Unfortunately, this conversation is often delayed—perhaps because of denial of its necessity or a fractious parent-child relationship—until an autonomous living environment becomes untenable, adding stress to an already delicate situation. "When people are at risk of dementia, and they start having difficulties with memory," Snow says, "that's probably when it is most fragile." It is also when it can be most frustrating. This is the moment when the parent a child has known their whole life starts to disappear, and is replaced by this new person, this fragile stranger.
The child also assumes the role of protector, which often means being the person who strips away a parent’s foundation of individuality and freedom. A common example is when a parent is no longer competent to drive.
This conversation, Snow says, must be a delicate balance between validating a parent's feelings, and stating facts about why their operating a vehicle is no longer safe. She spoke about navigating this with her own mother. "The first thing I would say is, 'I understand this is very hard for you; I understand your anger. You've been doing this for many years, and it's really hard to not be able to drive anymore. We did not enjoy taking this away from you, but you had several accidents and you were putting yourself in danger, and other people in danger. That's why we had to do this.' I think the first thing is to affirm a person's feelings...the second thing is to remind the person [of what happened], because they may not remember."
These discussions become even more complicated because the child brings their history into the discourse. They are not only talking to their mother or father about driving, or assisted living or nursing care, they may also be walking into a room dragging a subconscious suitcase full of issues.
"There is [often] a lot of unresolved anger towards the parent that can make it much more difficult," Snow says. "[Children should] listen and hear, and put the parent's needs first, or even identify what [those needs] are, apart from what the child is wanting."
In some circumstances, they are not just talking to their parents about their care. They are also trying to resolve that argument about the boyfriend their father despised, and their mother’s curfew they didn't respect, and when the child insisted on moving away for school leaving the parent feeling abandoned.
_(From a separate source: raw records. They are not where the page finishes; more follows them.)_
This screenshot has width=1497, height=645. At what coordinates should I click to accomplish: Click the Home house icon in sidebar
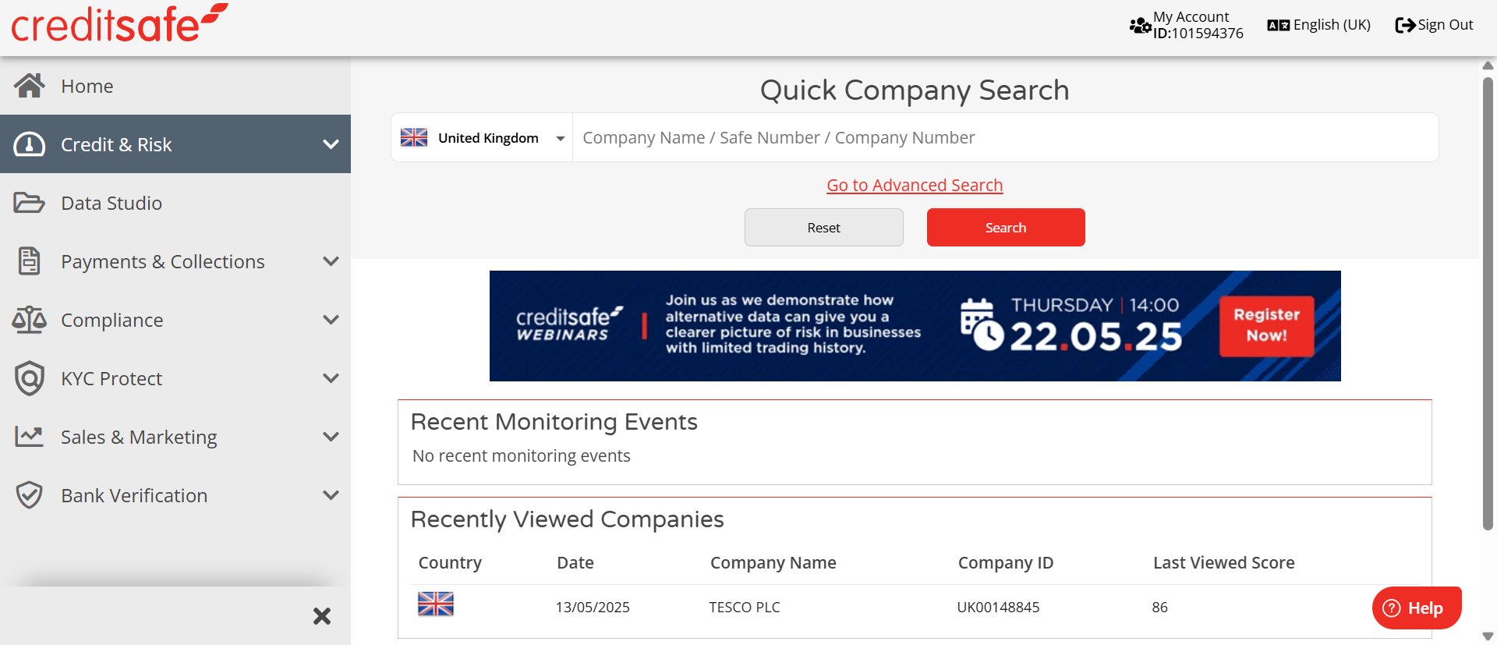click(x=29, y=86)
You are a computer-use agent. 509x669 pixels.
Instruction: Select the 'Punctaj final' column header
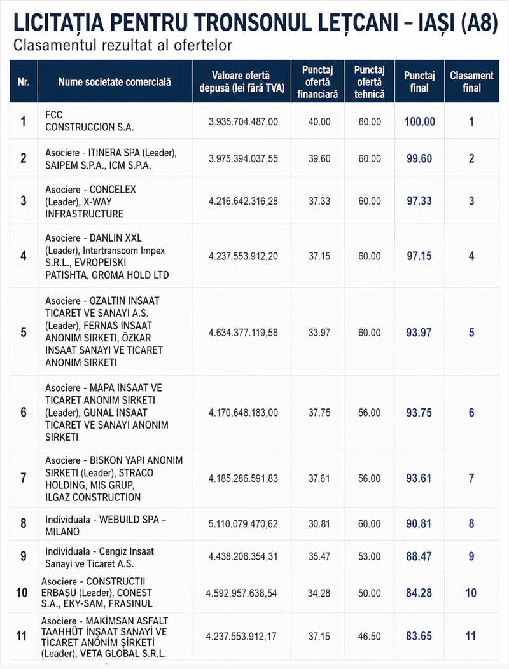[419, 81]
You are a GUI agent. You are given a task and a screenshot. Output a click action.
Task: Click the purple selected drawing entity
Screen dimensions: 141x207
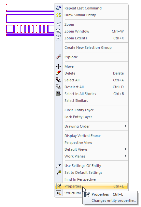coord(30,20)
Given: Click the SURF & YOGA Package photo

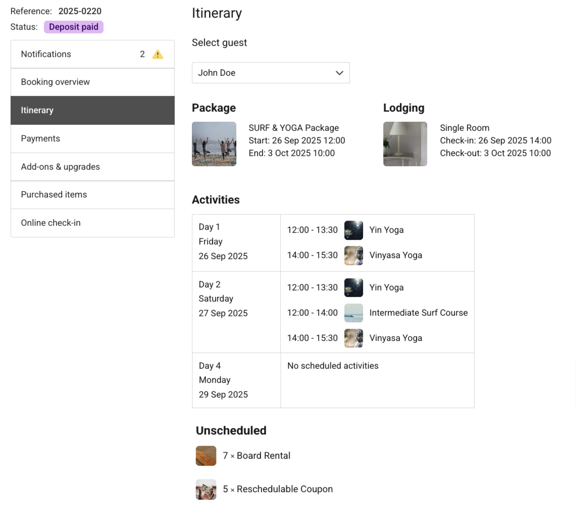Looking at the screenshot, I should 214,144.
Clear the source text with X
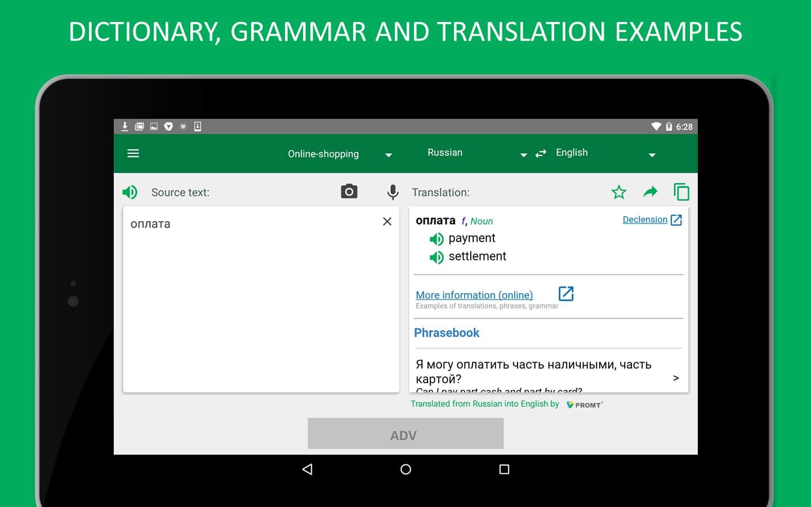This screenshot has width=811, height=507. pos(387,221)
"It can be really helpful," Snow says, "to have a person outside the situation who is a trained therapist helping: [A person] to sort through what is from the past, what is going on in the present, what they need to do for themselves, what has to happen ideally for the parents...and what they can live with."
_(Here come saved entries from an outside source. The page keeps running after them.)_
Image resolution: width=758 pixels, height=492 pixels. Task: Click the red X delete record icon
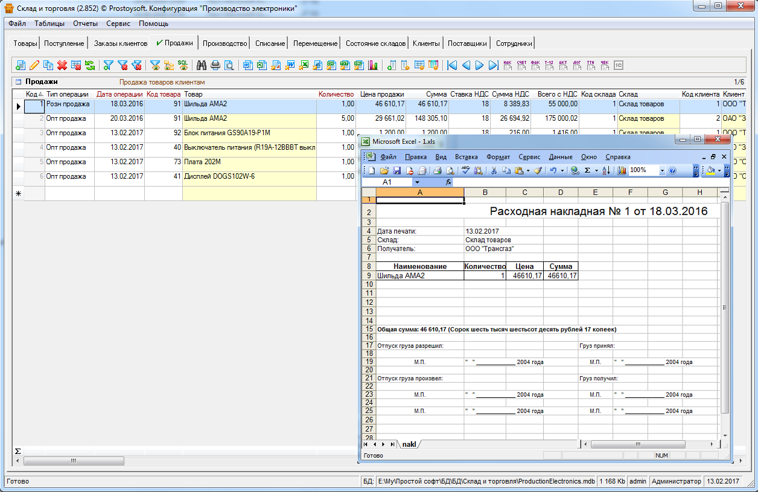62,65
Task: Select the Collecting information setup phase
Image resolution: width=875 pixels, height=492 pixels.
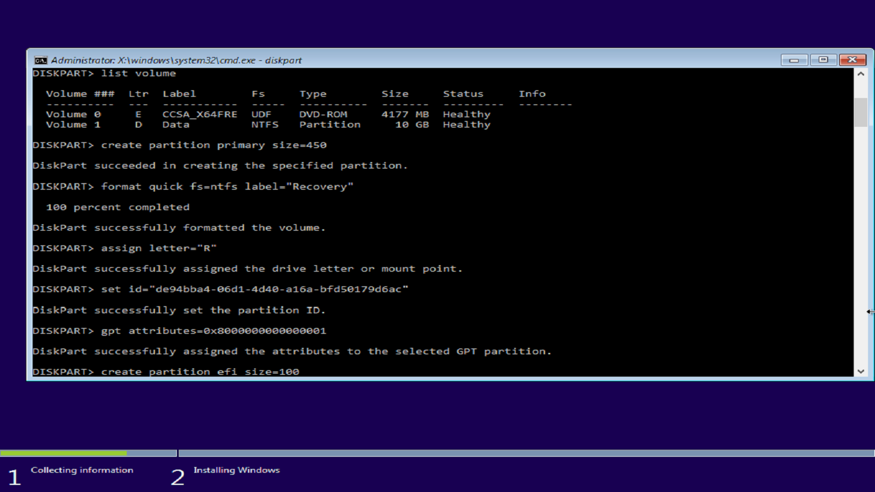Action: coord(82,470)
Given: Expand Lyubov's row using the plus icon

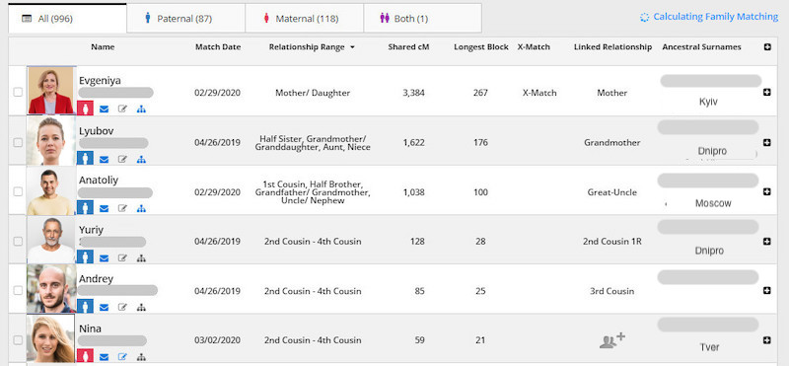Looking at the screenshot, I should [x=767, y=142].
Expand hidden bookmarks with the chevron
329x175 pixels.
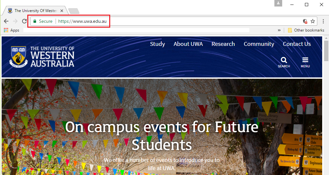(279, 30)
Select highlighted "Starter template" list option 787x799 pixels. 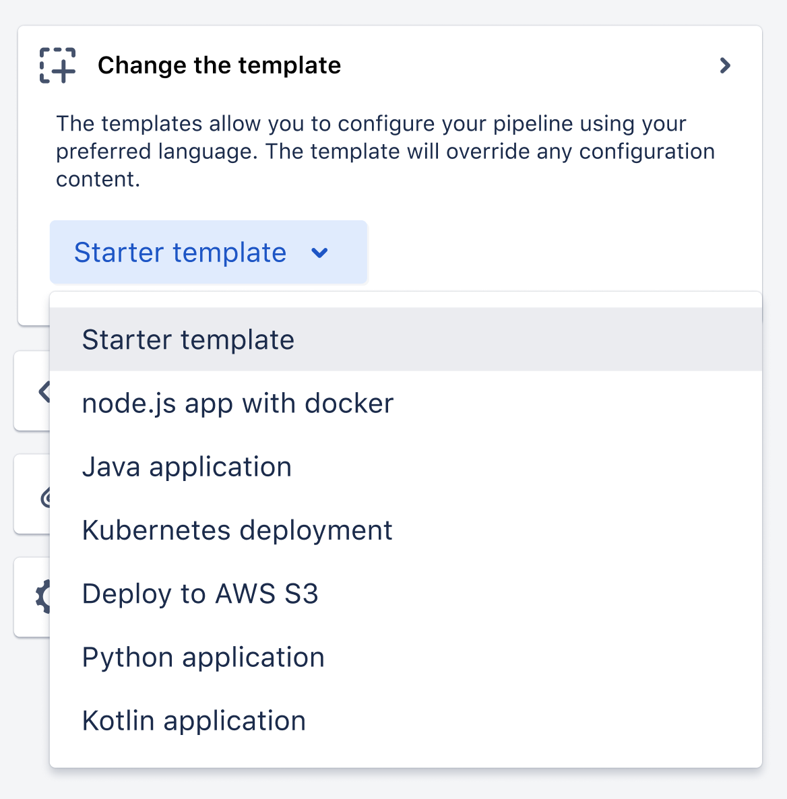[188, 340]
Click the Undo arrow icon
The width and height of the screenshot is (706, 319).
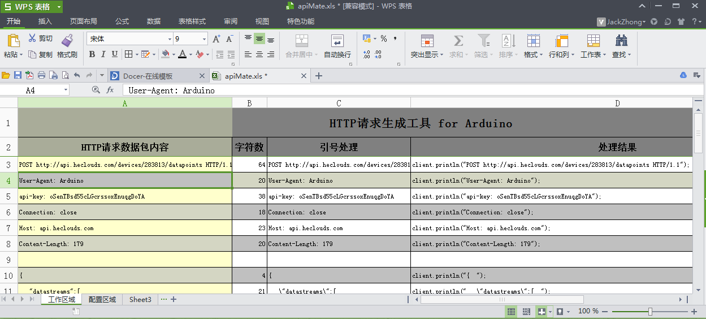click(x=77, y=76)
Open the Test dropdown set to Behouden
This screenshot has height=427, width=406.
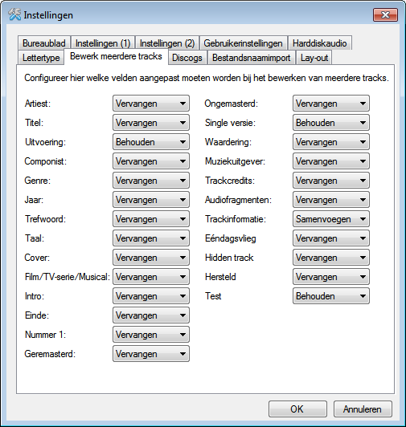tap(331, 295)
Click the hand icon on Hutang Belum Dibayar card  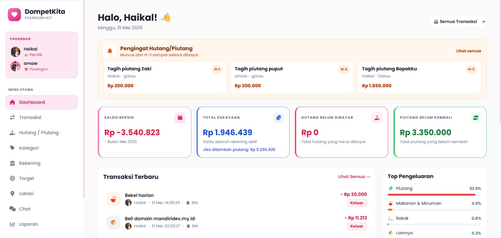(377, 118)
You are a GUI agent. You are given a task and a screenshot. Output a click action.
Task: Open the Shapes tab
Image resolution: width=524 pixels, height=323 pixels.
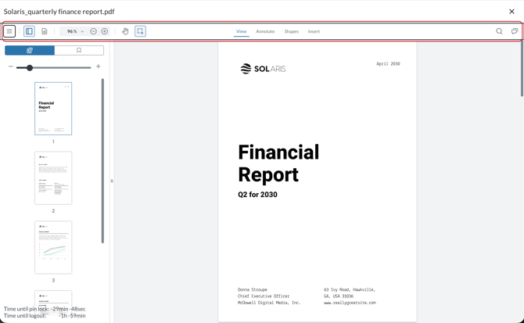[291, 31]

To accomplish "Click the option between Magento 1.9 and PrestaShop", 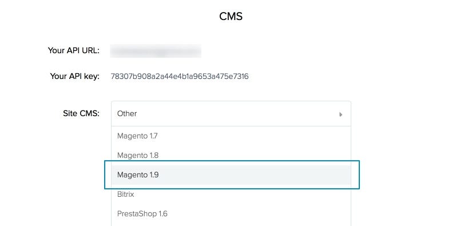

Social workers, occupational therapists, doctors and nurses in a hospital may be the first interventionists when a patient is diagnosed with dementia and needs a change in their living environment. They, too, have invaluable experience in guiding not only the parent, but also counselling a child who is wrestling with stress, desperation, and a sense of helplessness.
Those feelings are also exacerbated by limited available options to seniors needing assisted living and late-in-life care. Shame and guilt can be overwhelming, especially when a parent asks to move in with their child.
In some cultures, this is simply a given. Snow has worked with many Greek or Italian clients who have told her, "It wasn't an option. This is what we do."
She says it was not always easy, "It may be difficult and demanding, but there is just no question. They put up with all of it, because that's what they do." She admits that children do not always want their parents living with them. Regardless of the parent’s wishes, Snow says the choice is ultimately up to the child.
The choice of when to initiate conversations about the next—and eventually final—stages of life most often also rest with the child. "Listen exquisitely to what [your] parents or loved ones in your family who are getting older are telling you what they want and need." Snow says. "Look at what future plans are going to be. In my experience, if you listen really well, a person will tell you some very important things about what they need and what they want."
Which may avoid them ever being the person who didn't want to end up that way.